SALT LAKE CITY - One hundred years ago, thousands of members of the Church of Jesus Christ of Latter-day Saints fled Mexico to find peace in the United States. That anniversary was marked this weekend with a gathering of people interested and involved in that exodus.
Mormon settlers who had been living in Mexico for more than a quarter of a century fled to the United States in 1912 in what is known as the Mormon Exodus. An estimated 4,000 or 5,000 people were part of the exodus, most boarding trains and resettling in El Paso, Texas, starting over with their religion intact.
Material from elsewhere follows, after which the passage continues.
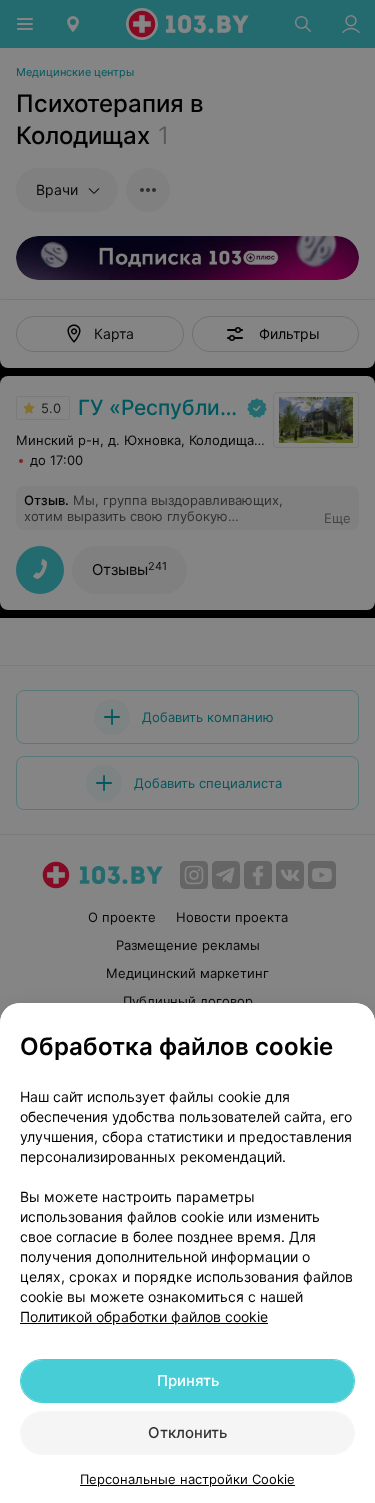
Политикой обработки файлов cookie (144, 1316)
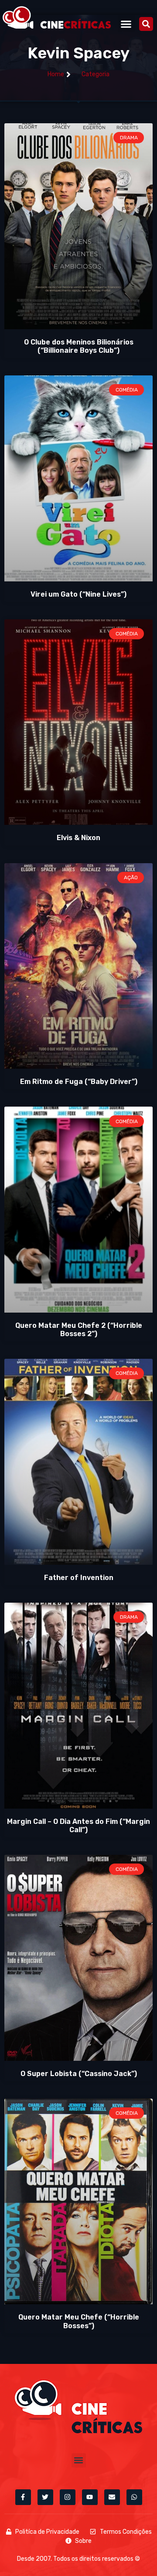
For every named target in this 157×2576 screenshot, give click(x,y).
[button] (126, 23)
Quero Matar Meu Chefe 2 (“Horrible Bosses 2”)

"The Mormons had gone into northern Chihuahua and built a series of towns. Because of the Mexican Revolution and some violence that was threatening their entire lives they evacuated all their towns within two or three days," said Taylor Macdonald, Mormon Exodus historian.
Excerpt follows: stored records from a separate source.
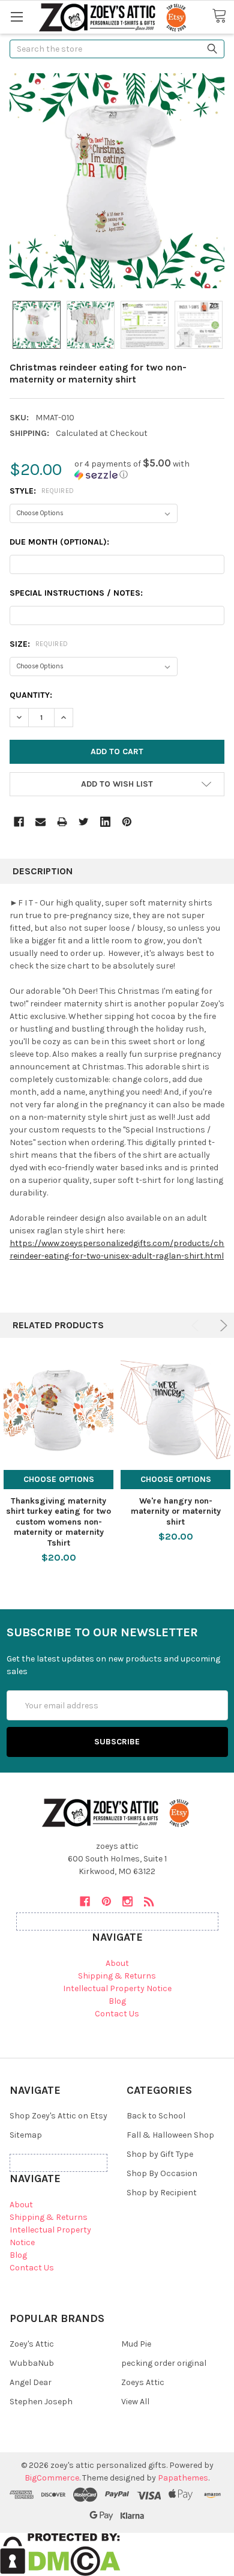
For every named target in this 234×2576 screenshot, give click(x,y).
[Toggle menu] (16, 16)
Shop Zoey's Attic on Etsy (58, 2116)
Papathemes (183, 2478)
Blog (117, 2001)
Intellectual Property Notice (117, 1988)
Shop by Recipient (162, 2192)
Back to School (156, 2116)
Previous (197, 1325)
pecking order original (163, 2363)
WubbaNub (32, 2363)
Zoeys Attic (142, 2382)
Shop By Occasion (162, 2173)
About (117, 1963)
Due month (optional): (59, 542)
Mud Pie (136, 2344)
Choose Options (58, 1479)
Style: (42, 491)
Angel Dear (31, 2382)
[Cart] (223, 16)
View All (135, 2401)
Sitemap (26, 2135)
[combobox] (117, 49)
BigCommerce (52, 2478)
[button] (149, 469)
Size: (39, 644)
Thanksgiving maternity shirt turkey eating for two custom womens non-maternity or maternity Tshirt (58, 1522)
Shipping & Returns (117, 1976)
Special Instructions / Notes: (76, 593)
The struggles and triumphs of the Mormon Exodus are an important part of LDS history. Many Mormons living in Utah can trace their ancestry back to participants in the exodus.
"There are thousands and thousands of descendants of these colonies that live in Utah," said Macdonald.
Mitt Romney's father George was five years old when his family fled back to the United States and to Salt Lake City as part of the exodus.
The exodus is featured in a new short documentary called "Finding Refuge in El Paso."